Evaluation of Adjunctive Azithromycin Prophylaxis in Women Undergoing Cesarean Delivery in a Setting With Low Baseline Incidence of Surgical Site Infection.

Abstract

The purpose of this quality improvement study was to determine the effect of adding azithromycin to standard antibiotic prophylaxis on the rates surgical site infection (SSI) in women undergoing both elective and non-elective cesarean deliveries at our centre. A before-and-after quality improvement study was conducted at the Regina General Hospital in Regina, Saskatchewan.

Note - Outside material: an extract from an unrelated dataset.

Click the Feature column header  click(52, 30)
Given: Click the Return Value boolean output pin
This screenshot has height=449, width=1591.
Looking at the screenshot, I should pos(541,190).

Data collected from 989 women who had a caesarean delivery between June 1, 2016 and June 30, 2017 were compared with those from 1033 women who had a caesarean delivery between August 1, 2017 and July 31, 2018, after the introduction of adjunctive azithromycin prophylaxis. The primary outcome measure was the change in the incidence of SSI up to 30 days following surgery. Secondary outcome measures included timing of azithromycin prophylaxis and the number of women who did not receive azithromycin. Surgical site infection rates decreased from 3.5% to 2.9% after adjunctive azithromycin prophylaxis was introduced. The absolute reduction in SSIs of 0.6% was not statistically significant (P = 0.42). There were no differences in SSI rates between the elective and non-elective subgroups. Adding azithromycin to the standard antibiotic prophylaxis for cesarean delivery showed no statistically significant reduction in SSI rates in a population with low baseline rates of SSI.